John Fortier is a Korean War Veteran, Peace Activist and a husband, father, grandfather, great-grandfather and a retired school teacher. He has conducted this peace vigil each week since U.S. President George W. Bush started the Iraq War in March, 2003, in addition to the Afghanistan War President Bush started in 2001.
This peace vigil is held at the busy intersection of Pacific Coast Highway (PCH) and Knob Hill in Redondo Beach (Los Angeles area), California.
As occasionally happens during a peace vigil, a driver will make an emotional shoutout objecting to some aspect of the peace vigil and then drive-off with no further discussion. John describes such an occurrence and addresses the issue the shoutout raised.
It takes courage and persistence to do what John does in conducting these peace vigils at a time when most Americans are apathetic to what the U.S. Government and its war machine are doing.
Hi Dick,
Without
trying to relate any particular comment to any particular person, I'll say
this: for the last couple of weeks the general nature of remarks from
pedestrians has been more positive, their questions less adversarial, more
encouraging and supportive.
That
said, I did have - I think I had - a glaring exception to all that. Last night
a fellow turned right from Knob Hill to PCH directly in front of me. I noticed
the passenger window was lowering as he turned, and as he completed his turn he
leaned over, looked at me, and shouted that, 'tomorrow's Pearl Harbor, the day
they bombed Pearl Harbor'. I just had time to yell back that, ' they were
goaded into it', which I'm quite sure he could hear but even more sure that, if
he understood what I said, he sure as hell disagreed with it.
The
war with Japan was, in my opinion, a total and completely avoidable tragedy.

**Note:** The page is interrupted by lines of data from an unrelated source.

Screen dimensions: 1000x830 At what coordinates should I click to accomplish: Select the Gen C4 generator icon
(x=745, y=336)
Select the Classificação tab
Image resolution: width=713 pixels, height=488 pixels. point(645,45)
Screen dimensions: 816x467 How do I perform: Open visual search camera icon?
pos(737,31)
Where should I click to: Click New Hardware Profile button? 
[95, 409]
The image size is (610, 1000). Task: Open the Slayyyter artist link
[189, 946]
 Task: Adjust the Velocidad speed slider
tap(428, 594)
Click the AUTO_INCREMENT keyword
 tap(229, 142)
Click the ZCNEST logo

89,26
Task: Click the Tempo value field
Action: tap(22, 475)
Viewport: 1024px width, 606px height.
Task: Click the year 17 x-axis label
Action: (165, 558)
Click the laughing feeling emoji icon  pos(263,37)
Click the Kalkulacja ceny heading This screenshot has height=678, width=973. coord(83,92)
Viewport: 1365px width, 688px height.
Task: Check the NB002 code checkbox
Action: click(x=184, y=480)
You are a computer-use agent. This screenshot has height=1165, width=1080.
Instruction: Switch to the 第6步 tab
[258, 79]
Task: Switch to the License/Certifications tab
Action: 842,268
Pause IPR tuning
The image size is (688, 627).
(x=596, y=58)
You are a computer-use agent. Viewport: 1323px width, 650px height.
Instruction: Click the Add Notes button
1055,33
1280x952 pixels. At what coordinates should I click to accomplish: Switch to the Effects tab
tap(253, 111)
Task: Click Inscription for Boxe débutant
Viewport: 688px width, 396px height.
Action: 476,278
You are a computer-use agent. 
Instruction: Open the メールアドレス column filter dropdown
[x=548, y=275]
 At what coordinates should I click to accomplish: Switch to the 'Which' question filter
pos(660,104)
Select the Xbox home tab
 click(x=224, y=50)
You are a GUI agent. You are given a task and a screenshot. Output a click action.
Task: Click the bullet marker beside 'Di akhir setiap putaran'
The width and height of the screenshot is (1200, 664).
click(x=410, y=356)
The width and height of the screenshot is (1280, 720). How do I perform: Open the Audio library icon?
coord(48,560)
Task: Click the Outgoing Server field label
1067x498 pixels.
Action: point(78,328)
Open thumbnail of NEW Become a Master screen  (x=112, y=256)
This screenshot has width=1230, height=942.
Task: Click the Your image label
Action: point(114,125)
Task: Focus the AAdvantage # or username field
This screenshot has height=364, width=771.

The staggering losses might be considered justified had it warned us of and
deterred us from ever attempting to make a point and resolve our differences by
killing each other. It not only did not do that, it introduced a new and more
horrific way to kill others - the atomic bomb.
Being
the first to use that monstrous weapon has branded us, U.S., as the initiators
of greater destroyers of life that the world had ever suffered. And the fact
that we used two of those wholesale murdering destroyers removed any doubt that
there might have been an inkling of regret for what we had done with the first
one.
It
has come up several or more times with pedestrians on the corner that, in their
opinions, World War 2 was the last or most justified war we have been in.
If they're willing to stay and have a conversation about it, I think more
than half, maybe most, end up conceding that there were numerous extenuating
circumstances, and the U.S. was not the innocent victim we have declared and
presented ourselves to be.
It's
a shame that amid the chaos of a teetering/collapsing public education system
we have such superficial-incomplete-misleading-prejudiced presentations of
history that nearly everything I bring up about WW 2 that differs from the
full-on
4th
of July rhetoric of our triumph over the evil 'sneak attackers' comes as a
complete surprise/shock to them. And I'm not talking about the reaction of
youngsters, though they're included, but to articulate, conscientious citizens
who are aware and concerned about the wars we're in now and have been since WW
2. It is appalling, and most are resentful that they are as ignorant as they
are as the result of our manipulation by our government/schools.